Question

A tightly wound long solenoid carries a current of 1.5 A. An electron is executing uniform circular motion inside the solenoid with a time period of 75 ns. The number of turns per meter in the solenoid is ………… 

Hint:

The magnetic field in a solenoid is directly proportional to the current and the number of turns per unit length. Use the magnetic force on the electron to relate the field and the motion.

Answer 1

The magnetic field \( B \) inside a solenoid is given by: \[ B = \mu_0 n I, \] where: - \( \mu_0 = 4\pi \times 10^{-7} \, \text{N/A}^2 \) is the permeability of free space, - \( n \) is the number of turns per meter, - \( I = 1.5 \, \text{A} \) is the current. The electron moves in a circular path under the influence of the magnetic field. The force acting on the electron is the Lorentz force, which provides the centripetal force: \[ e v B = \frac{m v^2}{r}, \] where \( e \) is the charge of the electron, \( m \) is the mass of the electron, \( v \) is the velocity of the electron, and \( r \) is the radius of the circular path.

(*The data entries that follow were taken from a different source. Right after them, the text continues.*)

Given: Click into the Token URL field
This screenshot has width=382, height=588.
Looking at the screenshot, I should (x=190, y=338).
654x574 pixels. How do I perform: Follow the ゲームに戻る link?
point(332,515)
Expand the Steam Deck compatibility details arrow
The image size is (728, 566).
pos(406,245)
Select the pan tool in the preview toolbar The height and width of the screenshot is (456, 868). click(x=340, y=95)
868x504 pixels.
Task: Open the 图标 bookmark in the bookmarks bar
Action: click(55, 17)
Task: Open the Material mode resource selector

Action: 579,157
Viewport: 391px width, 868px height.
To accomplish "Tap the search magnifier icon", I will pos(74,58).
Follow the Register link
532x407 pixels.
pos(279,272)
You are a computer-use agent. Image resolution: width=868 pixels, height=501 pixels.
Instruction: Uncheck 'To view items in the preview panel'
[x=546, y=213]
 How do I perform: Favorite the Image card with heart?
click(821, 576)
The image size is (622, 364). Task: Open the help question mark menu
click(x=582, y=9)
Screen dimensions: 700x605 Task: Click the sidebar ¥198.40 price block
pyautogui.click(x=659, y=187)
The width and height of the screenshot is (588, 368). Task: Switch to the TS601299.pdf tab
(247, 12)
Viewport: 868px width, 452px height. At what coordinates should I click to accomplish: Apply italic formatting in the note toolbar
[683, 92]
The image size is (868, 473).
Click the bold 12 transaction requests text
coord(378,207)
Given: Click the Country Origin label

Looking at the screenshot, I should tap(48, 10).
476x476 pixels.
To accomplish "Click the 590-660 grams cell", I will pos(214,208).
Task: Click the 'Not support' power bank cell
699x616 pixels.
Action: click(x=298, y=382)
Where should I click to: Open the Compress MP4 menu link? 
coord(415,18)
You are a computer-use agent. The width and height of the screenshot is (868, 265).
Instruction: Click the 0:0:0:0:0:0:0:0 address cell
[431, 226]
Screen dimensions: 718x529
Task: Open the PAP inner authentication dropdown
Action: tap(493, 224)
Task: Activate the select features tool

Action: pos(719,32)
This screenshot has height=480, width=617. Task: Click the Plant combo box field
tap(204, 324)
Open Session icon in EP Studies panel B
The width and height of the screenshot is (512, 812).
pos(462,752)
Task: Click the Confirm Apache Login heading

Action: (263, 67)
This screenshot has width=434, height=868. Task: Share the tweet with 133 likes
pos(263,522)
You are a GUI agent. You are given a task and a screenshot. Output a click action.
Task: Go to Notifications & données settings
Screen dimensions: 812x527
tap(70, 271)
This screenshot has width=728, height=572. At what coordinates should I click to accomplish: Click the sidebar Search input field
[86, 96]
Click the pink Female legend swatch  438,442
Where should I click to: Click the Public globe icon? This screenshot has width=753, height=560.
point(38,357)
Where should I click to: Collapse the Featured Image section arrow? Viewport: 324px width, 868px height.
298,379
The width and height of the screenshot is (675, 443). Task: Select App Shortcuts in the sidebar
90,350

The time period \( T \) of the motion is related to the frequency \( f \) and the radius \( r \). We can use the relation: \[ T = \frac{2\pi m}{e B}. \] We are given the time period \( T = 75 \, \text{ns} = 75 \times 10^{-9} \, \text{s} \). Solving for \( B \) and then using the formula for \( B \) in the solenoid, we can calculate \( n \). After substituting known values and solving, we find: \[ n = 10^5 \, \text{turns per meter}. \] Final Answer: \( 10^5 \).